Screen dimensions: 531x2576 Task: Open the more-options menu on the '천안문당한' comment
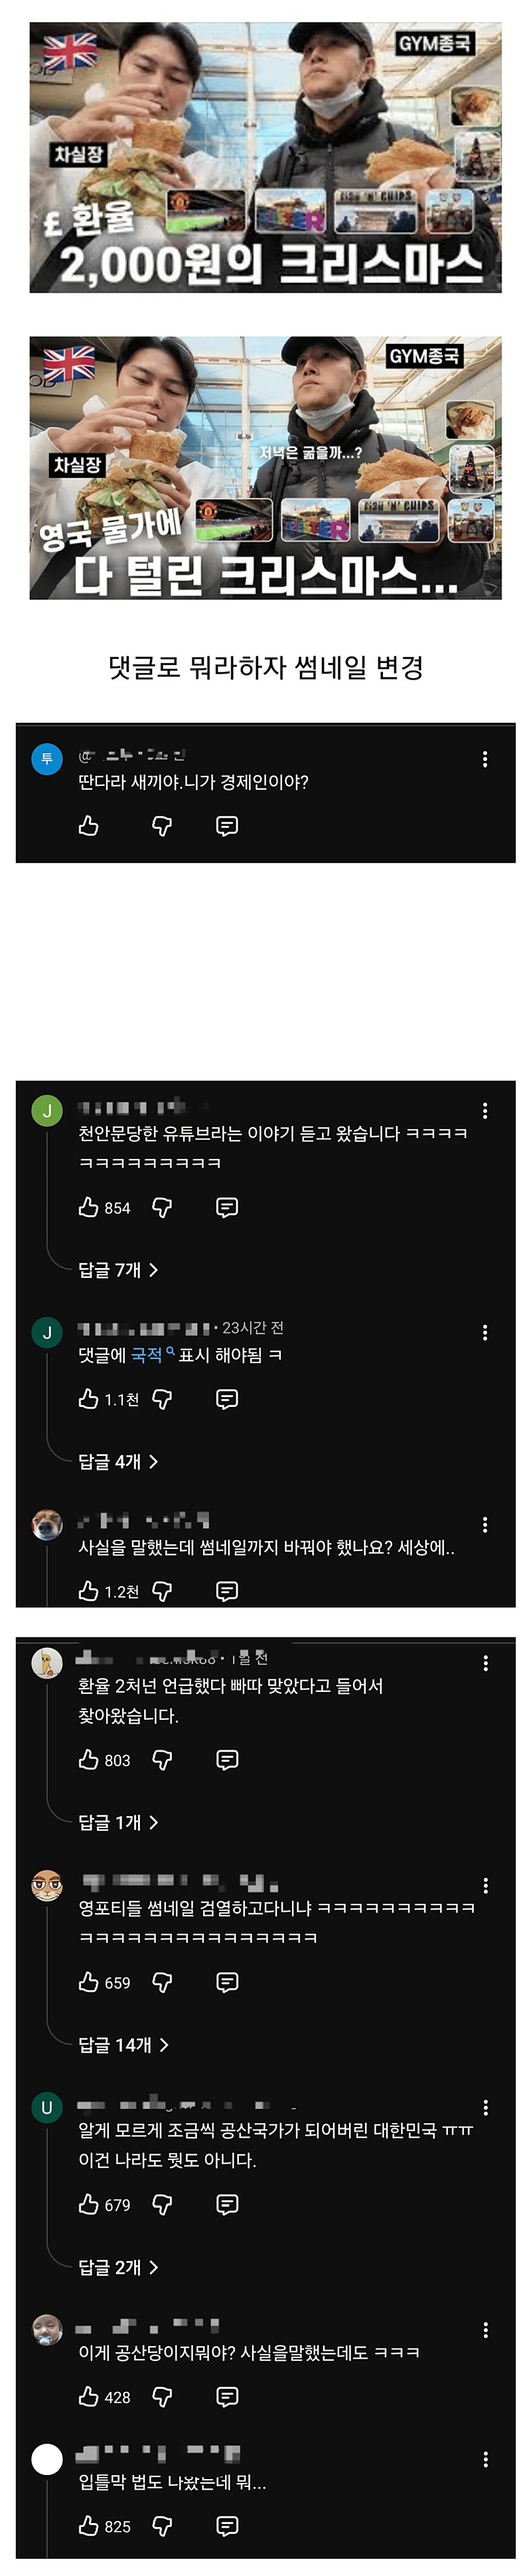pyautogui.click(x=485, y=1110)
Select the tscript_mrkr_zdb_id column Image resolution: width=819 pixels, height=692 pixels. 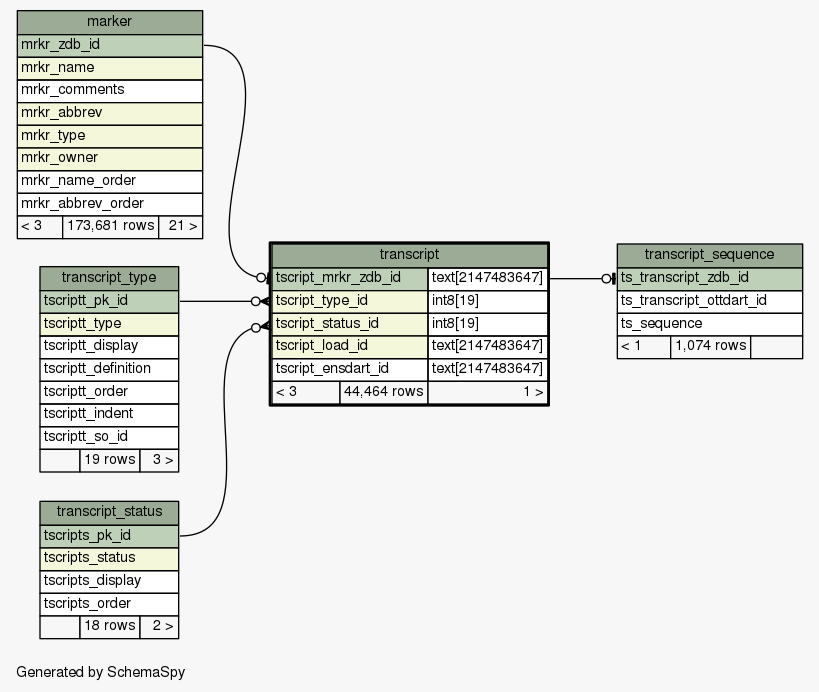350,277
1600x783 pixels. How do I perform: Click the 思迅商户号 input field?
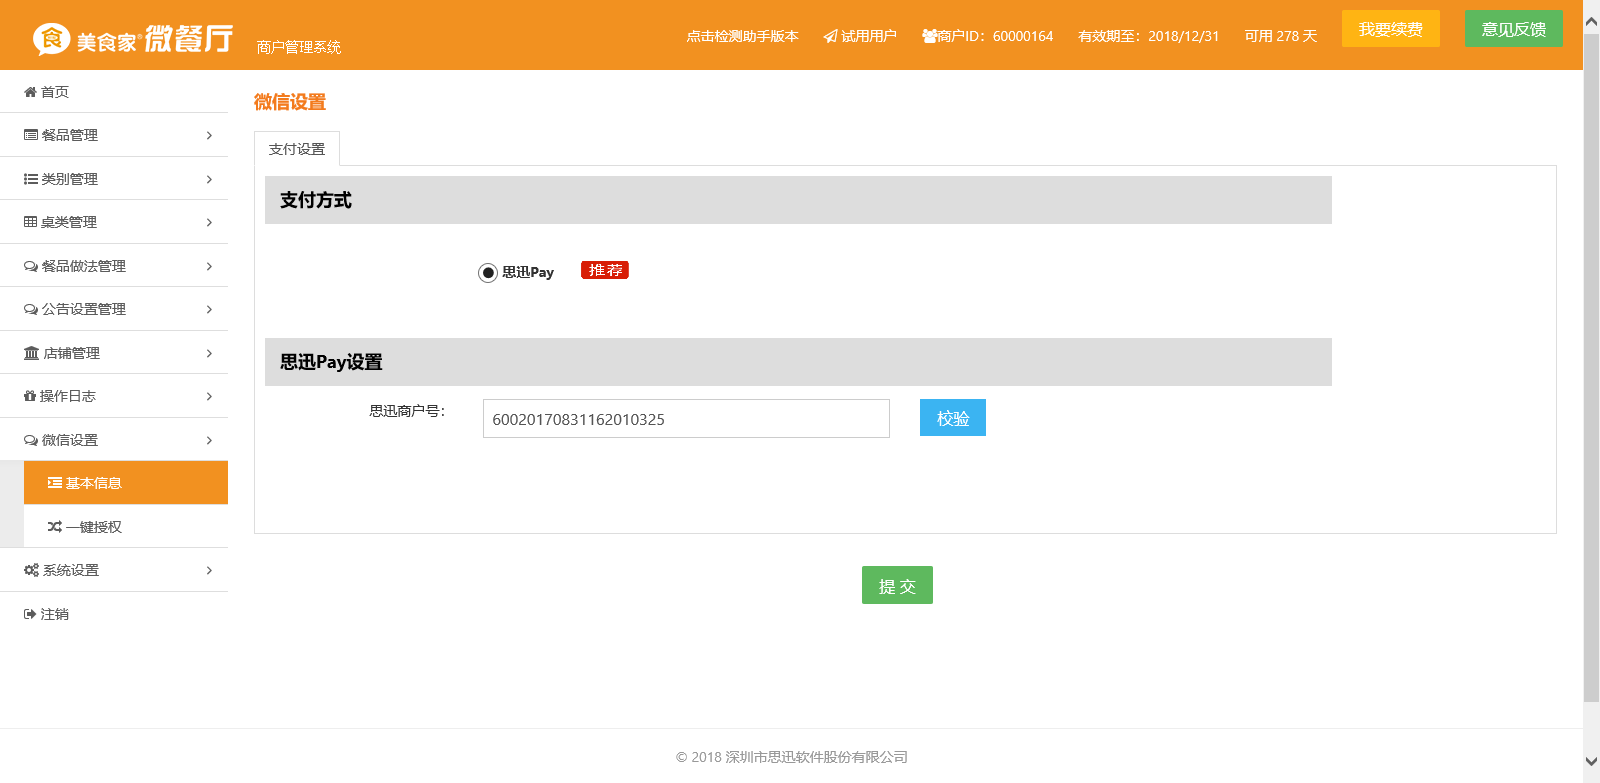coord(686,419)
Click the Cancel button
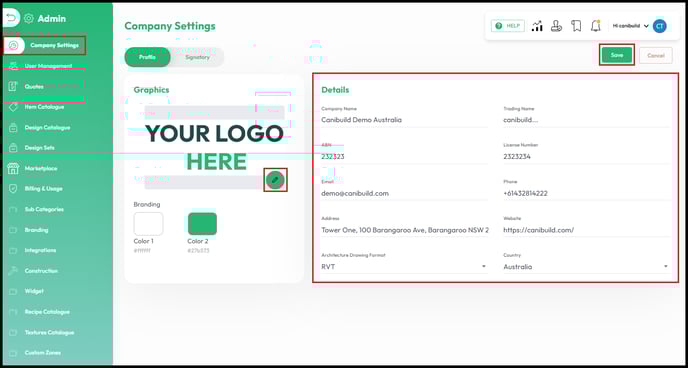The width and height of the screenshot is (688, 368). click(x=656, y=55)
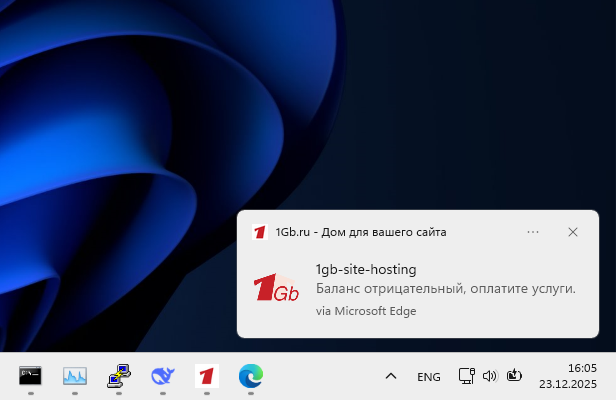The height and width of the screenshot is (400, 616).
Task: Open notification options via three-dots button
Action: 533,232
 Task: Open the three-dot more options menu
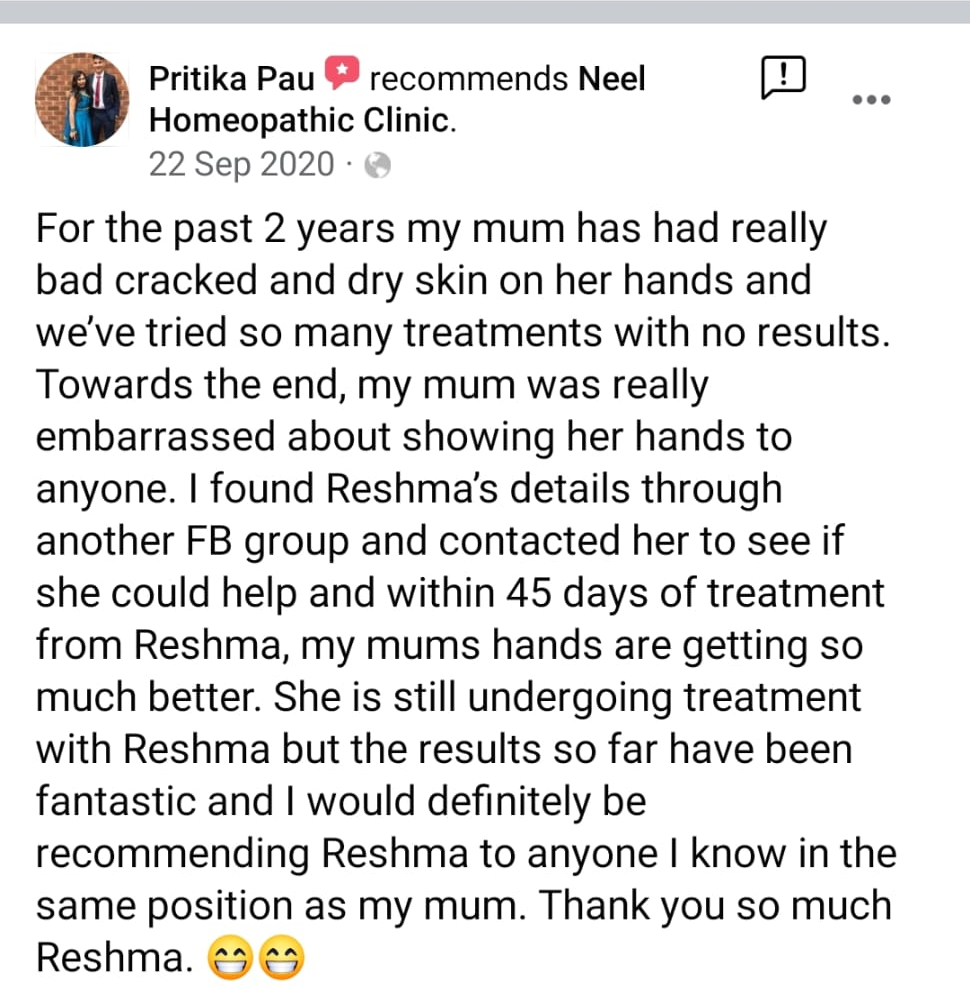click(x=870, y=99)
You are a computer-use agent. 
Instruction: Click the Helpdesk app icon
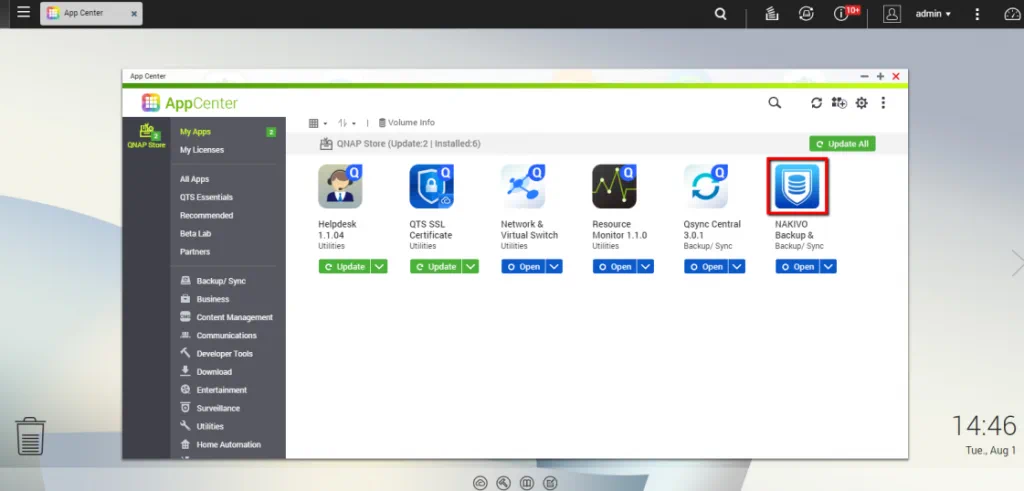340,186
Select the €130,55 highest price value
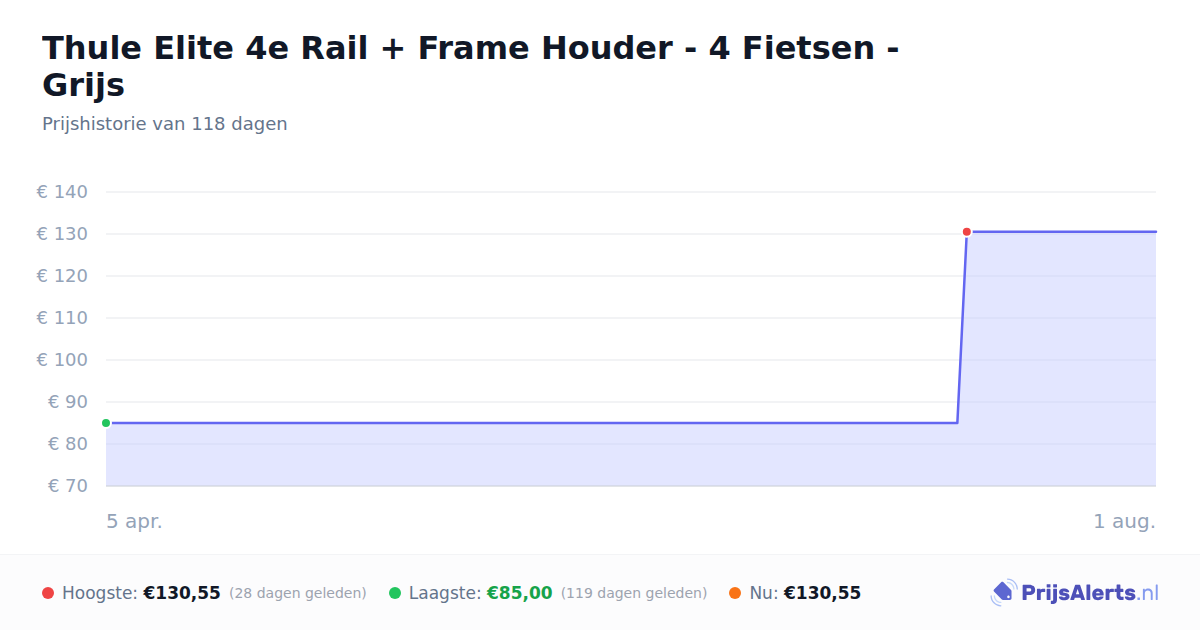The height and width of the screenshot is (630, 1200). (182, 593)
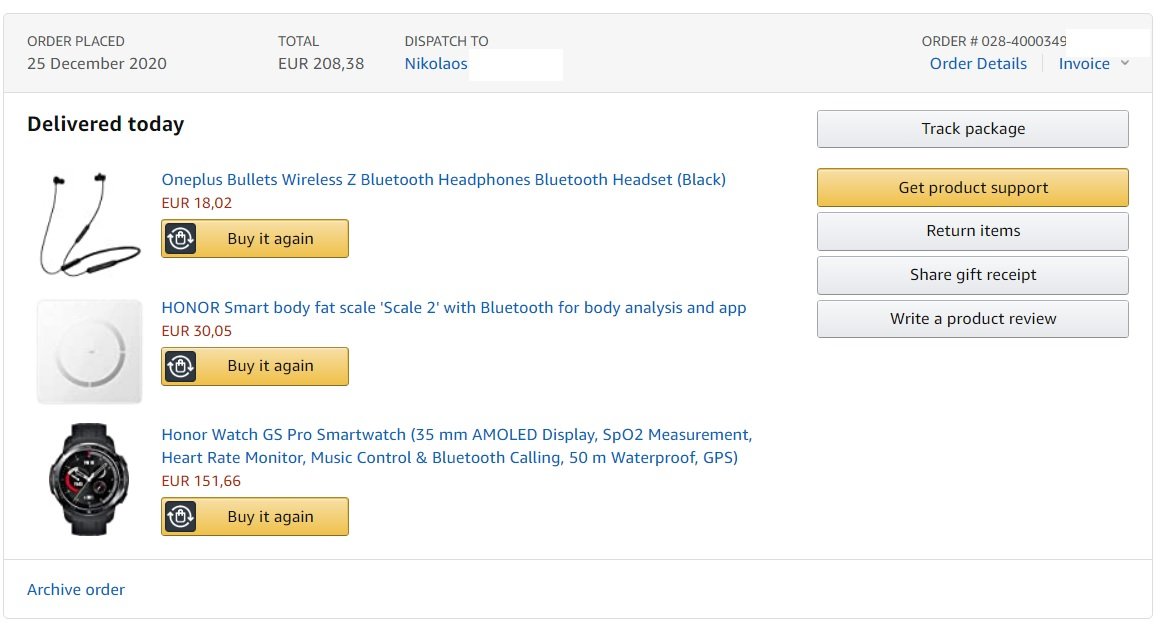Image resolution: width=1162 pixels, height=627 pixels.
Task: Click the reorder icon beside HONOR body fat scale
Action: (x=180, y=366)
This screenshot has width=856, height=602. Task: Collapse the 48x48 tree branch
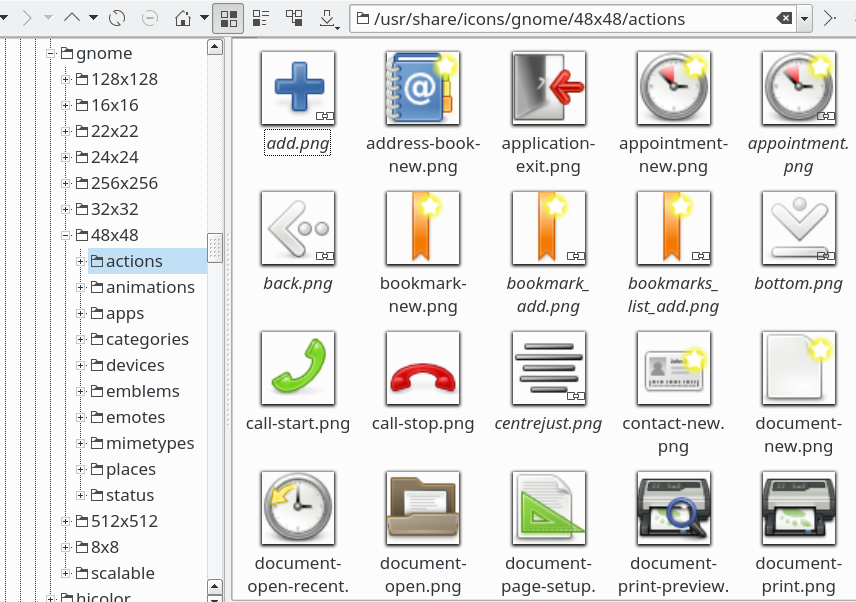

**Work to be completed**.
Inclusive range, exact copy: the line containing "Instruction: Click the Helpdesk app icon" through the last line of the listing. Print nothing else, and no pictures.

**Solution**.
Instruction: Click the Helpdesk app icon
340,186
Select the €130,55 highest price value
The height and width of the screenshot is (630, 1200). (182, 593)
Image resolution: width=1162 pixels, height=627 pixels.
Task: Click the reorder icon beside HONOR body fat scale
Action: (x=180, y=366)
This screenshot has width=856, height=602. Task: Collapse the 48x48 tree branch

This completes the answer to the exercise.